The Farm Reece
remembered
"I know a
valley green with corn
Where Nottley's waters roil and run
From the deep
hills where first at morn
It takes the
color of the sun."
So read the
first four lines of Union County Byron Herbert Reece's poem entitled, "I Know a Valley Green with
Corn."
In the
summertime he 'laid by' his crop of corn along Wolf Creek in Choestoe. As he toiled by day, the rhythm of the
cultivator plowing through the corn rows produced the lyrical cadences
of poems which he set down by pen at night when most farmers in his
valley were resting.
But "I know a
valley green with corn" came as a remembrance, with nostalgia and
homesickness. The poet was (as he indicates) "three thousand miles
away" from his beloved valley "green with corn" when he penned these
lines.
He left his
home beside US Highway 129 near Vogel State
Park on June 14, 1950. It
took him almost as long to get to the Atlanta
airport and board a plane as the flight across country to the University of California at Los
Angeles. There he taught classes, met
with literary groups, and faced criticism that he was a poseur. "Many
people in the artificial circles where he read his poetry, after
hearing one of his exquisitely executed lyrics, could not accept the
authenticity of the man standing before them.
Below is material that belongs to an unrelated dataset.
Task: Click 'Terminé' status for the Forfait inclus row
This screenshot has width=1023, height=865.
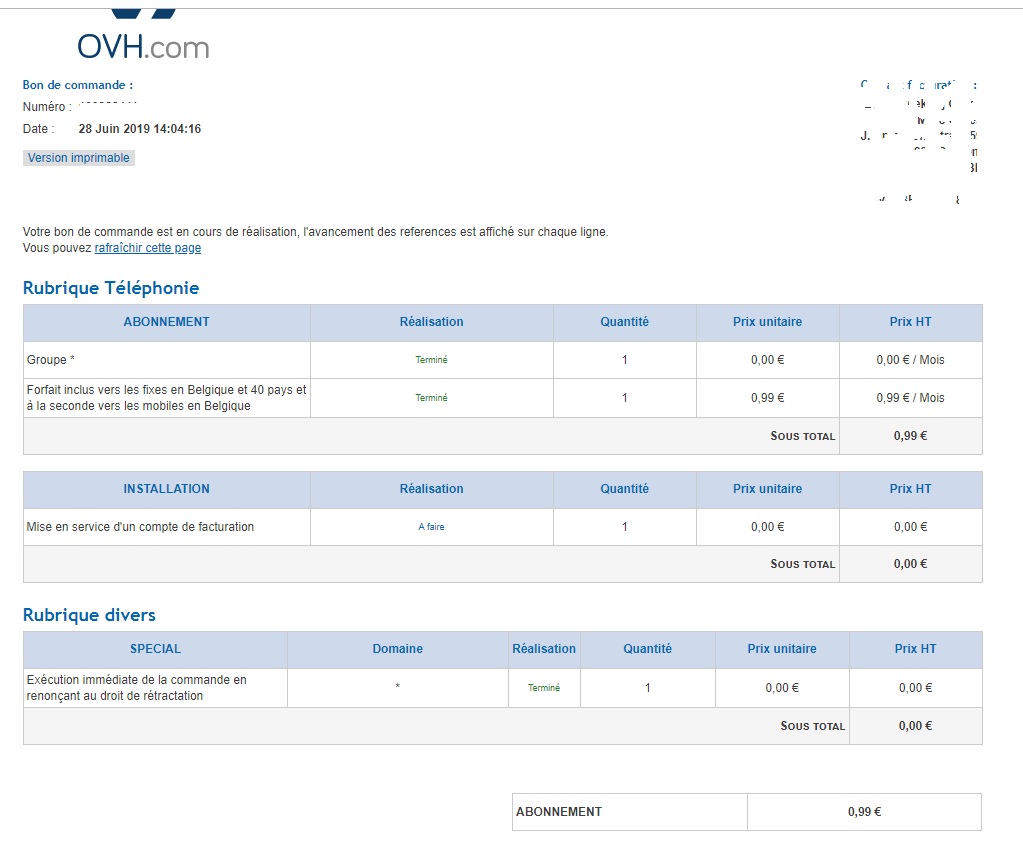Action: point(431,398)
Surely he must be
cultivating the appearance of an unpolished mountain farmer who was
trying to gain notoriety and publicity by posing as a 'primitive.'" (in Raymond A. Cook, Mountain Singer. Atlanta,
Cherokee Publishers, 1980, page 70).
He wrote a
friend that he felt he was "Exhibit A" from "the primitive mountains of
Georgia."
The academicians could not accept that he wrote with such perception
and lyricism without having earned several degrees from prestigious
colleges. It was from his apartment on Veteran
Avenue in Los
Angeles that he thought about the Wolf Creek farm
and longed to be there, where "Nottley's
waters roil and run."
Now the farm
which was once "green with corn" is being turned into the Byron Herbert
Reece Memorial and Appalachian Cultural Center. As progress is made on
the project undertaken by the four-year old Byron Herbert Reece
Society, work is moving forward to save the land, the barns, and
Reece's dwelling house which will become the Visitor's Center of the
complex.
Interactive
programs for children will help them understand how an early twentieth
century mountain farm operated. Educational displays will show the life
and times of Byron Herbert Reece. When the plaza is built, some of his
poems will be engraved at each of the cardinal points. An amphitheater
is on the drawing board. It will be at the north end of the property at
the bend of Wolf Creek. It
will be available for outdoor dramas, poetry readings and programs.
Union County had
a genius among us as Reece farmed the land and spent what few hours he
had from hard labor writing lyrical poems, ballads, sonnets and novels.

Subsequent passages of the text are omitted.